Stored items:
-----

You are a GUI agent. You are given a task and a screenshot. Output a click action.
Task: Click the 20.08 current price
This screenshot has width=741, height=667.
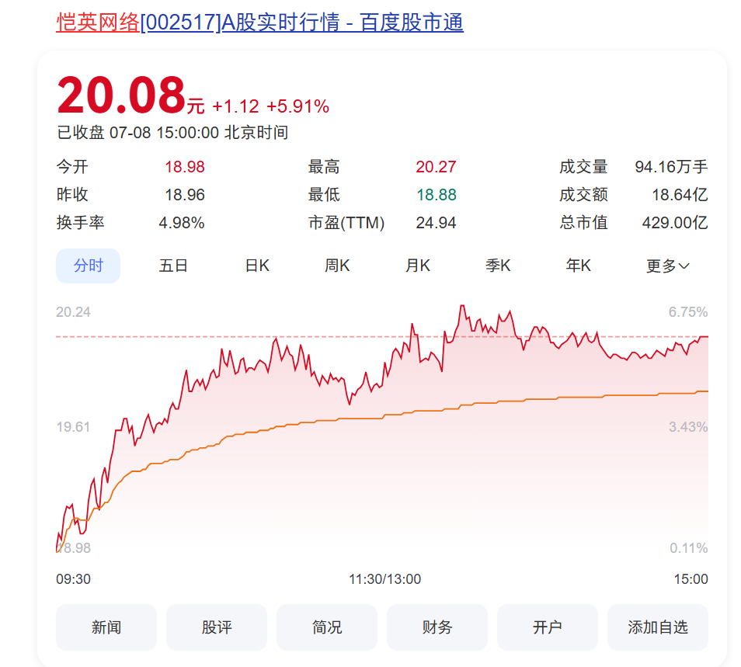[x=121, y=96]
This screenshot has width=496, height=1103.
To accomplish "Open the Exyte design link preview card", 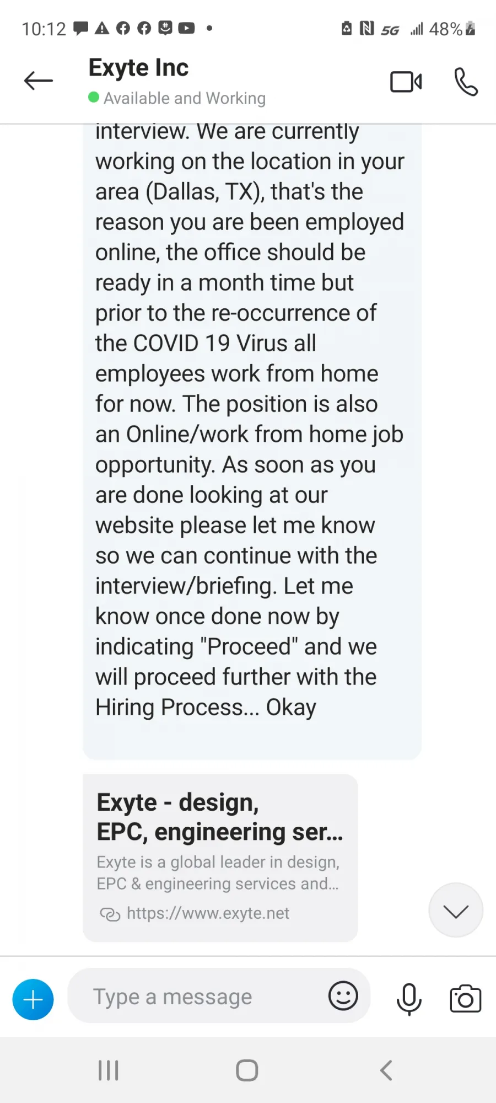I will [x=220, y=858].
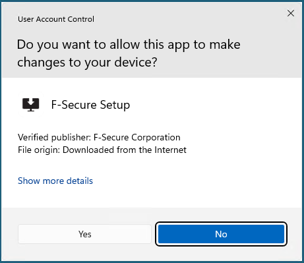Image resolution: width=304 pixels, height=263 pixels.
Task: Click 'Downloaded from the Internet' text
Action: (x=125, y=150)
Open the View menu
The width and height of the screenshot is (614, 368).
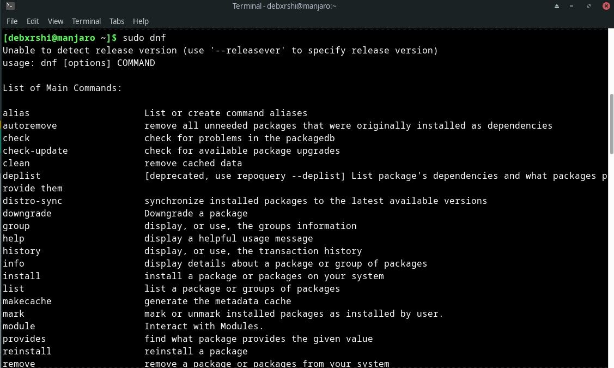pyautogui.click(x=55, y=21)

-----

* **AIM OF THE TASK**: Would you please copy, exactly and only, the lines from the one with "Open the View menu" through the end of the entries above, skipping every picture?

* **ANSWER BELOW**:
Open the View menu
The width and height of the screenshot is (614, 368).
pyautogui.click(x=55, y=21)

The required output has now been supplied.